*Tarefas do exercício*.
**A)** Que pessoas são referidas pelo nome no texto sobre Trump e os eleitores americanos?
**B)** Prolongue o texto sobre Trump e os eleitores americanos a partir da última frase apresentada.

*Texto fornecido*.
Muitos andam a questionar-se como é possível que alguns eleitores americanos não se tenham horrorizado com aquilo que Trump dizia — até porque ele parecia estar a esforçar-se para provocar e horrorizar jornalistas, leitores de jornais e espectadores de programas de humor político (o que, cá em Portugal, inclui praticamente todos os que se interessam pela política norte-americana).

A verdade é que todas essas provocações alimentavam uma narrativa: há uma classe corrupta e depois temos este homem que diz a verdade («tell it like it is»). Trump percebeu isso. Mesmo quando, no segundo debate, elogiou a adversária (naquela última pergunta em que disse que ela era forte e determinada), usou a frase: «I tell it like it is.»

Todas as provocações alimentavam a narrativa do homem que já tem tudo e por isso pode dizer tudo.

(Já agora, uma digressão que me parece interessante. Esta mesma narrativa permitiu a Trump um feito muito curioso: ele consegue ser o candidato menos religioso que os americanos — e logo os mais religiosos dos americanos! — alguma vez se atreveram a eleger. Obama e Hillary trazem Deus à liça sempre que podem. Trump não quer saber. He tells it like it is. Com Deus ou sem Deus.)

*Secção de dados*.

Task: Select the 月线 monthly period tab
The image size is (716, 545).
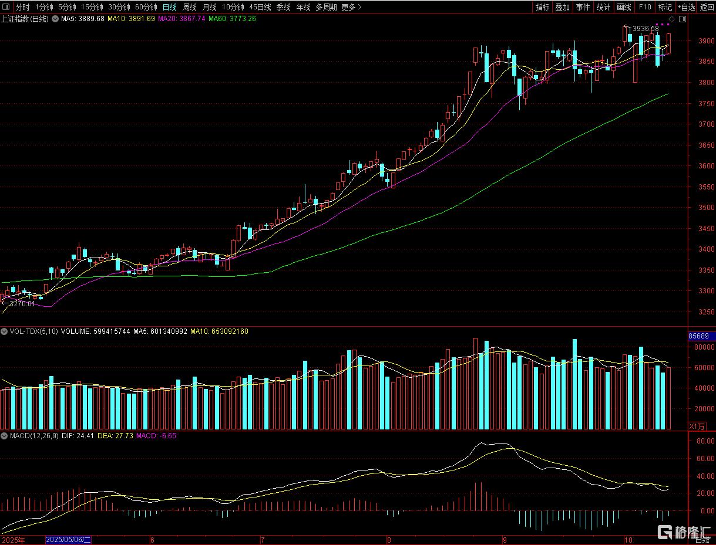Action: click(209, 7)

*Respostas*.
**A)** Trump, Obama e Hillary.

**B)**
Os jornalistas e humoristas e todos os que o atacavam pelas afirmações objectivamente pavorosas que ele ia deixando cair (o ataque a McCain pareceu-me duma deslealdade a toda a prova) também iam alimentando a narrativa: «Ah, olhem para mim a enervar os bem-pensantes! Não sou politicamente correcto! Digo as coisas como elas são!» Cada ataque a Trump era mais uma acha para a fogueira. Trump podia dizer tudo e nada. Não importava. Estava a enervar os outros. E, ainda por cima, queria reverter a decadência da América — queria voltar aos bons velhos tempos. Uma outra história muito, mas mesmo muito poderosa.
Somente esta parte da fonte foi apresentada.